2) ‘To taste in our hearts and experience in our minds, not only after death but even in this life, something of the power of the divine presence and the bliss of eternal glory;. *this is a pure gift of God;
*signified in the words ‘ you shall drink of the torrent’
In an unpublished paper delivered at a study week at the Washington Theological
Union in September, l996, Hein Blommestijn used John Cassian to analyze this passage and to show that the twofold purpose is one movement of the Spirit with a proximate objective (skopos) and an ultimate goal (telos).
The skopos is to present to God a pure heart; the telos to experience God. Like the farmer’s planting and cultivating his field with a view to the harvest, the work of purification is done in view of the experience of God.

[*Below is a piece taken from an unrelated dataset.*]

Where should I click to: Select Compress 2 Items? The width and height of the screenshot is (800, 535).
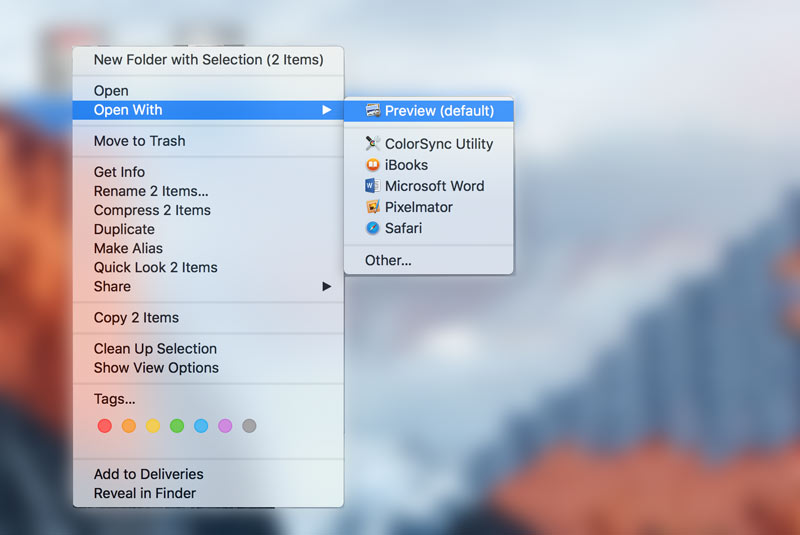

The first step occurs when one leaves one’s own center and enters the empty circle; there God meets the person in a mystical encounter. The work is all God’s. I enter the center and I become a new person, the result of what God is doing in me. The self-emptying and the encounter continue progressively throughout life. They are one movement with two stages, not first a life of asceticism and then another of mysticism. “Before Elijah could take a single step,” the Institution says, “God had already set him in motion.” (Chandler, 5)
The theology of Christian Meditation parallels this perspective of Philip Ribot. The mantra is an exercise in self-emptying. The mantra is the prayer, as Main repeats, and it is an exercise in selfless attention, the experience of poverty before God. At the same time it is an invitation for God to come and this is the contemplation hoped for in the practice. John Cassian extends the role of the mantra beyond formal prayer into continuous prayer. It will effect purification and union, he says: Never cease to recite it in whatever task or service or journey you find yourself... This heartfelt thought will prove to be a formula of salvation for you. Not only will it protect you against all develish attack, but it will purify you from the stain of all earthly sin and will lead you on to the contemplation of the unseen and the heavenly and to that fiery urgency of prayer which is indescribable and which is experienced by very few.11
Centering prayer too has the same tasks of purification and union. Early on its practice reveals and confronts the false self, the wounded believer who is the victim of false emotional patterns of happiness that stand in opposition to the call of grace. These false systems are largely unconscious; centering prayer uncovers them, helps one recognize them as one’s own, then effects their release, much as in the teaching of St John of the Cross about the dark night of the senses. The emphasis on receptive consent in centering prayer hastens the unloading of the unconscious, to use Keating’s phrase, and therefore addresses the work of purification with more intensity.12 In both Christian Meditation and centering prayer the organic connection between self-emptying and fulness, kenosis and pleroma, is basic to the practice.